Search code examples
searchsolrfuzzy

Solr Fuzzy search (max 2 edits)


I am using Solr 6.0.0

I am using data-driven-configuration for my configuration related purpose. Most of the configuration is standard.

I have a document in Solr with

name:"aquickbrownfox"

Now if I do a fuzzy search like:

name:aquickbrownfo~0.7 OR name:aquickbrownf~0.7

It lists out the record in the results.

But if I do a search like:

name:aquickbrown~0.7

It does not list the record.

Does it have to do something with the maxEdits in solrconfig.xml which is set to 2 ?

I tried increasing it. But I could not create a collection with this configuration. It gave an error:

ERROR: Error CREATEing SolrCore 'my-search': Unable to create core [my-search] Caused by: Invalid maxEdits

Max 2 Edits seems to be a serious limitation. I wonder what is the use of passing the fractional value after the ~ operator.

My Usecase:

I have a contact database. I am supposed to detect the duplicates based on three parameters : Name, Email and Phone. So I rely on Solr for Fuzzy search. Email and Phone are relatively easy to work with simple assumptions. Name seems to be a bit tricky. For each word in the Name, I plan to do a fuzzy search. I expected the optional parameter after ~ to work without the maxEdit distance limitation.


Solution

  • The documentation no longer suggests using a fractional value after the tilde - see http://lucene.apache.org/core/4_6_0/queryparser/org/apache/lucene/queryparser/classic/package-summary.html#Fuzzy_Searches for more information.

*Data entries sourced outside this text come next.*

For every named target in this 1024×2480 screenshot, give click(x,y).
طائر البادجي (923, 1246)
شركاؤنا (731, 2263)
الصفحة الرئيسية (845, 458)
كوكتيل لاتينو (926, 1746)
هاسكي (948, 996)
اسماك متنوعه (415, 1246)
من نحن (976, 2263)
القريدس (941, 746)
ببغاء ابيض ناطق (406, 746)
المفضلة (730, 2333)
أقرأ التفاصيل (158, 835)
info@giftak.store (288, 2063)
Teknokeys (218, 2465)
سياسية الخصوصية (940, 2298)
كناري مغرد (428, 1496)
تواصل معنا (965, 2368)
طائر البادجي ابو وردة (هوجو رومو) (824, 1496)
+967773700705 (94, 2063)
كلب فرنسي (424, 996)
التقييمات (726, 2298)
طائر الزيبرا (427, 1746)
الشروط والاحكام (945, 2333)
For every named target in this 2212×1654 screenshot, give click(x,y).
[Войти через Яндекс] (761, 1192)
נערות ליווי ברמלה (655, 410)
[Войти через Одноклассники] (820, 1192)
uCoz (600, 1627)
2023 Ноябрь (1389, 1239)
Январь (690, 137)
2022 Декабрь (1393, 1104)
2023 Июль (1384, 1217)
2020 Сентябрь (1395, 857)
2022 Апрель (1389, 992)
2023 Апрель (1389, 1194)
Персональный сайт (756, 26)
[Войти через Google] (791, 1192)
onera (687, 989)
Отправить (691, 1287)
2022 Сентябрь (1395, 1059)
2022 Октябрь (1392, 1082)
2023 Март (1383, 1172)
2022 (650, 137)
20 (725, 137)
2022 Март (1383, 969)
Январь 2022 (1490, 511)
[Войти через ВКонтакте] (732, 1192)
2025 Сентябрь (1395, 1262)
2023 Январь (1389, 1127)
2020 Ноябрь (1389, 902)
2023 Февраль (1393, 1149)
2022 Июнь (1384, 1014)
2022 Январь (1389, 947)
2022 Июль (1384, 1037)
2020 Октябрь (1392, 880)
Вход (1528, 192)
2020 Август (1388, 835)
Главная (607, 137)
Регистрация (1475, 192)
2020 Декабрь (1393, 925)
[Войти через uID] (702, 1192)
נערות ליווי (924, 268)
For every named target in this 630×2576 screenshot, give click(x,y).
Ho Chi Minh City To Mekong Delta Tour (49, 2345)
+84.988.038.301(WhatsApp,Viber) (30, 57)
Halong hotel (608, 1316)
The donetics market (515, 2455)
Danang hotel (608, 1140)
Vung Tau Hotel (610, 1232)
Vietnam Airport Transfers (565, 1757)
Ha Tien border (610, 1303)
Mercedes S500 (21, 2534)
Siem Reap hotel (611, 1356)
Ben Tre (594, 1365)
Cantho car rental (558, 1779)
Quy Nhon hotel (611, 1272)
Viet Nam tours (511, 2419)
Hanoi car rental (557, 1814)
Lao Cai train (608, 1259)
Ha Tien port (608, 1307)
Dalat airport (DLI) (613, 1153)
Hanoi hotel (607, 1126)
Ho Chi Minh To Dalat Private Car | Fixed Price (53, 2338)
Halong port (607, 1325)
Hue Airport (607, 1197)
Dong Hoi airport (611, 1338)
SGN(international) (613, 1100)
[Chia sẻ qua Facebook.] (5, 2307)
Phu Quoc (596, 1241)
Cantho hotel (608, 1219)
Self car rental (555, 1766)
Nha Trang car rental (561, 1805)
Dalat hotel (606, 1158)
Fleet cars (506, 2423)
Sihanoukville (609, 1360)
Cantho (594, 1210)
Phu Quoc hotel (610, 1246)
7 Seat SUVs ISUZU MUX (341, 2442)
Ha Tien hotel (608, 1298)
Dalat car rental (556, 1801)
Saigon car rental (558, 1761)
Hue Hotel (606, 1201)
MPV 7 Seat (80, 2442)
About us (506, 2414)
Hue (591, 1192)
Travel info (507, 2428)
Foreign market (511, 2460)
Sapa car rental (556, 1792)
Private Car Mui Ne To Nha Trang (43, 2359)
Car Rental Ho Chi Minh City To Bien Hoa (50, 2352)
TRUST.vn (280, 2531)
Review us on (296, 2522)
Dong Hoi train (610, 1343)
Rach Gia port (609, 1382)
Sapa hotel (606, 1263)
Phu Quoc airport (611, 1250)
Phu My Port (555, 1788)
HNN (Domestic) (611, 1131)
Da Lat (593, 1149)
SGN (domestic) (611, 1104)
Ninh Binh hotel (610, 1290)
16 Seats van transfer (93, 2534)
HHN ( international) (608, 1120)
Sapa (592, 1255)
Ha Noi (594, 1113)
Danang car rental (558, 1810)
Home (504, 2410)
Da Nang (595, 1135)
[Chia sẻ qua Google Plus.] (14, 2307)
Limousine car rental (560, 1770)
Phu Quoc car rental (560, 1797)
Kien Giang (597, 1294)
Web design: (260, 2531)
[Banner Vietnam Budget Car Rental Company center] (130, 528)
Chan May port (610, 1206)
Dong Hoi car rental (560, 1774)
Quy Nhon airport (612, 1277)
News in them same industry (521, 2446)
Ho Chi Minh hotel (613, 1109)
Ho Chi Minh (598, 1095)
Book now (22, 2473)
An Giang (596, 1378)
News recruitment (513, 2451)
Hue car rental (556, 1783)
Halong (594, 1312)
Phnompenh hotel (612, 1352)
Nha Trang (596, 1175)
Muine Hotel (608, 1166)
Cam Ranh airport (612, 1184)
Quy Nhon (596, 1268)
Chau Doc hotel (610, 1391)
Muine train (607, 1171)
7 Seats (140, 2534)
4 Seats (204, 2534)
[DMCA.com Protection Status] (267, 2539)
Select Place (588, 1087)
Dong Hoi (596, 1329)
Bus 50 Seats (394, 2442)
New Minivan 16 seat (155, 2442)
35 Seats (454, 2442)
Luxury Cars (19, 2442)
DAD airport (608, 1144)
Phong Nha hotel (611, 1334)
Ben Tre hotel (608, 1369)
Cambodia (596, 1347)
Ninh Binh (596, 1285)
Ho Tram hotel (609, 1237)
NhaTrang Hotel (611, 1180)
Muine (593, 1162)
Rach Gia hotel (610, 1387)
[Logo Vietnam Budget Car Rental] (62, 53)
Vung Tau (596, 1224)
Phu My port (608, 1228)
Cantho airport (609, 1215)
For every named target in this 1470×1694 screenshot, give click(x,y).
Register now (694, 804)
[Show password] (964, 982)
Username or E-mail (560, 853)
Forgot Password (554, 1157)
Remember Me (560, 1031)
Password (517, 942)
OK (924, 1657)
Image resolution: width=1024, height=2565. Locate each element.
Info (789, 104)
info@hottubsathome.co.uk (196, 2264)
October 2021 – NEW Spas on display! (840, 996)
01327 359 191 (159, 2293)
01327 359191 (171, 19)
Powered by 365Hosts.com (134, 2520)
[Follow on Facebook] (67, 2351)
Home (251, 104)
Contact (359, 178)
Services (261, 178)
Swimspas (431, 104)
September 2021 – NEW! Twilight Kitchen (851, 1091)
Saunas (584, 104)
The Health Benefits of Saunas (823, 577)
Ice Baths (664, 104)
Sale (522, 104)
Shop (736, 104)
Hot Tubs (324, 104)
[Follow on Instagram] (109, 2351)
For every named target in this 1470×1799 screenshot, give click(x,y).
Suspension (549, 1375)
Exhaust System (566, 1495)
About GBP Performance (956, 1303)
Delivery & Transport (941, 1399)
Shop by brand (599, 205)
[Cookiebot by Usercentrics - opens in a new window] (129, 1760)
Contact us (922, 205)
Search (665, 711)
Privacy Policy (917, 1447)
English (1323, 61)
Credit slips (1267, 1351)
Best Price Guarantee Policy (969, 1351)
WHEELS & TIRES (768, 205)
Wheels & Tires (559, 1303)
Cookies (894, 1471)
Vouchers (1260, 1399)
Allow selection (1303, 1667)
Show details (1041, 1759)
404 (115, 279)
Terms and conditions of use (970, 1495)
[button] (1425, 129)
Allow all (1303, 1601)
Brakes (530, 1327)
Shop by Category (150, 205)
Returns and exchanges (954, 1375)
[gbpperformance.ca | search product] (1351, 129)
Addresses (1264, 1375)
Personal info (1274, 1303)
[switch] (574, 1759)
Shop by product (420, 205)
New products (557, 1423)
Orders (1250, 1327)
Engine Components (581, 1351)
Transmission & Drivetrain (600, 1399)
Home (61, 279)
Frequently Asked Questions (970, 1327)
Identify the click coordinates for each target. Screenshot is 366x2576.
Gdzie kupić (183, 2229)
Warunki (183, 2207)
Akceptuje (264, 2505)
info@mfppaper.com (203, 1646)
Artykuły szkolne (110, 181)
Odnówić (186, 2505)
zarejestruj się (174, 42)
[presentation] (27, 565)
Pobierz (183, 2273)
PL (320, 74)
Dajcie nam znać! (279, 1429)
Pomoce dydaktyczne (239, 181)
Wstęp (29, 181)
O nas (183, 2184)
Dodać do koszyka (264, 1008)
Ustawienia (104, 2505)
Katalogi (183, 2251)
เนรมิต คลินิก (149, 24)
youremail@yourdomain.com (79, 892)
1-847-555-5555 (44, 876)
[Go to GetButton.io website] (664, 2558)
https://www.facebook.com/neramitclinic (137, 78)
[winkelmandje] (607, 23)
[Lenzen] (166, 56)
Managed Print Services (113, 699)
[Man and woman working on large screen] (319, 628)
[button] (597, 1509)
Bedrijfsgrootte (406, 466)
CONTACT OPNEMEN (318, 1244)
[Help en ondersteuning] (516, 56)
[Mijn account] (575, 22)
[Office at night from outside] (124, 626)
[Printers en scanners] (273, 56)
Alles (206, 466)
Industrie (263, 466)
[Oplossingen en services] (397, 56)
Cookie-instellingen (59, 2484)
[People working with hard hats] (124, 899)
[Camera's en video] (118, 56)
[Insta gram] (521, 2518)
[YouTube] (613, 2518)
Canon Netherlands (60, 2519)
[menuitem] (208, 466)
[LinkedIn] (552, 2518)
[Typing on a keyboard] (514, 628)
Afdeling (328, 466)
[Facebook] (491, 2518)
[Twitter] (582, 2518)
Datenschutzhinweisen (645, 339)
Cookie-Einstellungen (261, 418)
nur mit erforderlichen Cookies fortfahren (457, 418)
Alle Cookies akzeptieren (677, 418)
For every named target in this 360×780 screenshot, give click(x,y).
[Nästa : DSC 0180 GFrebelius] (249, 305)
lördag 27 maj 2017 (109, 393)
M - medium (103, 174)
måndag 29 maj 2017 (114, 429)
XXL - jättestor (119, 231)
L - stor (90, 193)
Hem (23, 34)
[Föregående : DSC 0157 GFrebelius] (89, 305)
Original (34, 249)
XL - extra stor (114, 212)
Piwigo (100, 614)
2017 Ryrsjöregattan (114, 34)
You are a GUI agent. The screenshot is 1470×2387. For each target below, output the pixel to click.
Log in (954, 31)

    However, you are correct that only 2 changes are allowed to be made to the search string in order to carry out a fuzzy search. I would guess this limitation strikes a balance between efficiency and usefulness.

    The maxEdits parameter in solrconfig.xml applies to the DirectSpellChecker configuration, and doesn't affect your searching, unless you're using the spell checker.

    For your use case, your best approach may be to index the name field twice, using different field configurations: one using a simple set of analyzers and filters (ie. StandardTokenizerFactory, StandardFilterFactory, LowerCaseFilterFactory), and the other using a phonetic matcher such as the Beider-Morse filter. You can use the first field to carry out fuzzy searches, and the second version to look for names which may be spelled differently but sound the same as the name being checked.